Zoomlion builds mobile toilet facilities and has worked with the government to place them in slums and densely populated areas. He said his company and others could provide more of these services, but government support is crucial. The company also does business in Angola, Equatorial Guinea, Liberia, Togo and Zambia.
Manteaw also is involved with the Africa Institute of Sanitation & Waste Management, which opened in Accra in November 2013. The institute, which is affiliated with the Kwame Nkrumah University of Science and Technology, trains individuals and companies from all over the continent on waste management through undergraduate and graduate programs.
“We’re hoping that through such engagement and exchanges we will develop and share knowledge that could be replicated and adapted to specific cultures and contexts across Africa to help solve the sanitation challenge that most of African cities face,” he said.
Manteaw has seen opportunities emerge since Ebola prompted calls for better sanitation. First, he pitched a subregional “post-Ebola cleanup” to the Economic Community of West African States. There has been some communication back and forth, and he hopes to keep the idea alive. Second, he said nations should look for ways to “add value” to waste so there would be some incentive for citizens to keep areas clean. As an example, he used plastic water bottles, a pervasive sight in Ghana and elsewhere.
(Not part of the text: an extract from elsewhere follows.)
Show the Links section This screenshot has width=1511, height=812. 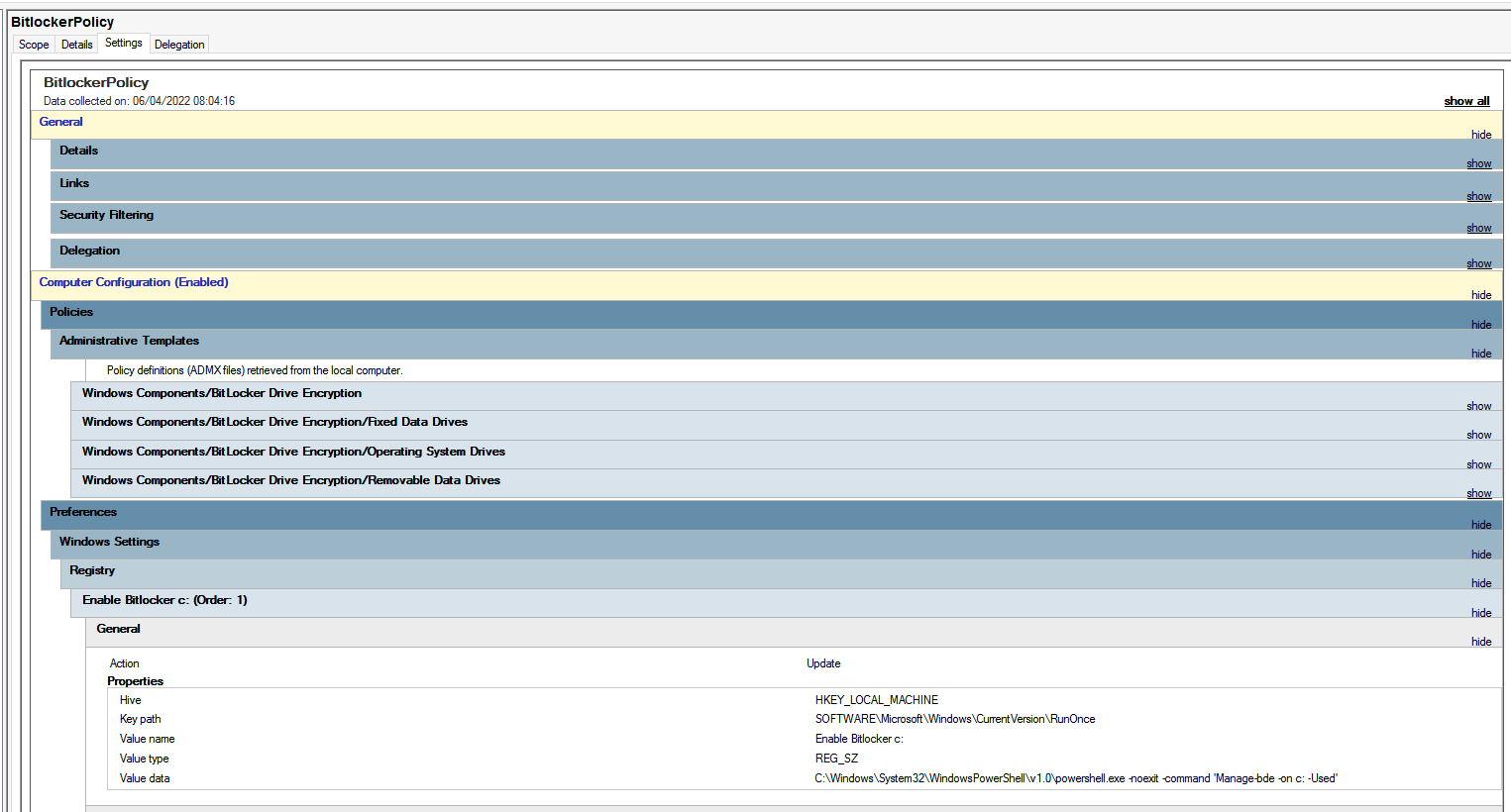coord(1478,195)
He envisions sanitation parks where people could bring water bottles and sell them to facilities that would crush them and reuse them to make other things, such as waste bins. “If we can formalize it, bring some organization around it, it will solve the problem on the streets.
“A post-Ebola cleanup should not just be collecting waste from somewhere and going to dump it,” Manteaw said. “Let’s change the culture of waste management in the subregion.”